A study which appears in the 13 January issue of JAMA reports that the funding of medical research rose across the world, especially in Asian countries, between 2004 and 2012. Notably, China tripled its investment from $2.6 billion in 2004 to $9.7 billion in 2012. The global growth of medical research investments comes despite a decline in the share of funding from the United States government and US companies.
Medical research plays an important role in health advances which contribute to improved population health and longevity. Historically, the US has been a leading source of medical research funding, with more than half of the world’s investments originating in the US over several decades. Between 2004 and 2012, the total US share of global research funding dropped from 57 percent to 44 percent.
Shrinking Share of US Investments
The study was led by Hamilton Moses III, MD. Dr. Moses is affiliated with the Alerion Institute and Alerion Advisors LLC in North Garden, Virginia and the Johns Hopkins School of Medicine in Baltimore, Maryland. He and his colleagues were interested in comparing medical research in the US with other developed countries. They looked at publicly-available data from 1994 to 2012 which related to the patterns of international involvement in medical research support and approvals for new drugs and devices. They also evaluated data pertaining to medical patents and publications from 1981 to 2011.
Between 1994 and 2004, biomedical, pharmaceutical and health services research funding grew at a rate of six percent per year. Investments then began to decline to 0.8 percent per year, decreasing in three of the last five years between 2004 to 2012. Furthermore, the US share of life science patents dropped from 57 percent to 51 percent between 1981 and 2011. The US share of patents considered to be the most valuable fell from 73 percent to 59 percent in that time period.
Funding Allocations Not Proportional to Burden
The main findings of the research included a reduction in investment from science industries.
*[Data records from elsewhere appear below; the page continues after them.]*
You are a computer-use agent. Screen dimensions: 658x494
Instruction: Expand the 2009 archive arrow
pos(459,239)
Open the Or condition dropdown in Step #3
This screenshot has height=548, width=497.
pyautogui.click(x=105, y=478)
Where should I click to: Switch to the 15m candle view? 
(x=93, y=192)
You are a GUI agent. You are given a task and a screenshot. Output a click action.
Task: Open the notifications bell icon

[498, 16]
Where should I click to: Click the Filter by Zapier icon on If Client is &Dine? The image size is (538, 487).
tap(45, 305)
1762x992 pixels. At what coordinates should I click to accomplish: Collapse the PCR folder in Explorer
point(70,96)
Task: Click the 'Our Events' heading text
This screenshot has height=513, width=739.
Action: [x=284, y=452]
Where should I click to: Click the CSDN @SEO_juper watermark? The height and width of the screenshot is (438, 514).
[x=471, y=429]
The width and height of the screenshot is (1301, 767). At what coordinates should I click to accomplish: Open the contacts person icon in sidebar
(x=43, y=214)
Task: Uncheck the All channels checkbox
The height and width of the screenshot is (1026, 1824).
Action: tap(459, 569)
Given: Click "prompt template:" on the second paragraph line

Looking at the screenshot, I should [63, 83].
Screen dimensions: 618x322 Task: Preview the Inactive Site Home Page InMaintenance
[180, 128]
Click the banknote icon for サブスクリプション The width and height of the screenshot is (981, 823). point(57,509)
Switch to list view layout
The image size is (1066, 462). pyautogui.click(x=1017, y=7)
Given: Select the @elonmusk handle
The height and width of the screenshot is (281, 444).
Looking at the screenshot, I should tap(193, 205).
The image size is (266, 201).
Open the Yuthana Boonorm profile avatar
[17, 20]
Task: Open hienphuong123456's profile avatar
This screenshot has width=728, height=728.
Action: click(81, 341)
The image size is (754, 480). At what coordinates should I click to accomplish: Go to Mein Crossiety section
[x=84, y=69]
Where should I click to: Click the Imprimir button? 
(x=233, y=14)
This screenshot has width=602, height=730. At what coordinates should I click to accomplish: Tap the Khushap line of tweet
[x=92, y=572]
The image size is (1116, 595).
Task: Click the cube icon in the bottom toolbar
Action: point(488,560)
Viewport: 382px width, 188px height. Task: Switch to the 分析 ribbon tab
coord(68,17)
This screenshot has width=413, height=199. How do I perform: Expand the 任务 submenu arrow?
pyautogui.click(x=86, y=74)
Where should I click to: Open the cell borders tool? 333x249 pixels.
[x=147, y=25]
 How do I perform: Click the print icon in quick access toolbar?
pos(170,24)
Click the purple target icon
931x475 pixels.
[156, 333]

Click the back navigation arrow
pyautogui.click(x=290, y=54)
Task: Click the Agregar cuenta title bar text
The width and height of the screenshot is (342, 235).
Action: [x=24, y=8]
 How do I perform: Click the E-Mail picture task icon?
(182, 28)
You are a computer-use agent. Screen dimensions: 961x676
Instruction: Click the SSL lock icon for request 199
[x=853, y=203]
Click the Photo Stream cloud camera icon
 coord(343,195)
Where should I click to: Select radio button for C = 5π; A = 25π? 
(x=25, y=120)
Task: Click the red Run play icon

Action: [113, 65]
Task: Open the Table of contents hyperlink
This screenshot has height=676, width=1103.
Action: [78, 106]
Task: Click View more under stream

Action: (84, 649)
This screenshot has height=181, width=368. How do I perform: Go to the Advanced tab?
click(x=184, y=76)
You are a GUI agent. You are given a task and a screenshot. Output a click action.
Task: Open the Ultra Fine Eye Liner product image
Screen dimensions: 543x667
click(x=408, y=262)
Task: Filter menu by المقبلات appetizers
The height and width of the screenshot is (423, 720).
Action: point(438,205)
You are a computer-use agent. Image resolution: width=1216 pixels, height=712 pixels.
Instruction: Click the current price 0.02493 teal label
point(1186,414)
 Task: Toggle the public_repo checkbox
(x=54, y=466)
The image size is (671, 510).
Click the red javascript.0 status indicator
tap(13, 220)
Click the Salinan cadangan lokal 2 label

Early-stage research was reduced in favour of bio-engineered drugs, medical devices and late-stage clinical trials for rare diseases and cancer. In particular, cancer and HIV/AIDS received funding which exceeded their proportional disease burden, based on US disability alone. Cancer accounted for 16 percent of the National Institutes of Health (NIH) funding and a quarter of all current clinical trials for medicines.
When the researchers compared investment in service innovation for 22 industries, they found that health systems and private insurers were at the bottom of the list in terms of percent of revenue (0.1 percent and 0.04 percent, respectively). Health services research includes care access, cost and quality, as well as the health and well-being of individuals, communities and populations. This type of research garnered a tiny fraction (0.2 to 0.3 percent) of national health expenditures between 2003 and 2011. That is a 20-fold difference when compared with total medical research funding. If service firms would reach median research and development funding, there would be an annual increment of $8 billion to $15 billion.
The authors conclude that the coming decade could see a shift in who leads future funding efforts. “The analysis underscores the need for the United States to find new sources to support medical research, if the clinical value of its past science investment and opportunities to improve care are to be fully realised. Substantial new private resources are feasible, though public funding can play a greater role. Both will require non-traditional approaches if they are to be politically and economically realistic. Given global trends, the United States will relinquish its historical innovation lead in the next decade unless such measures are undertaken,” they wrote.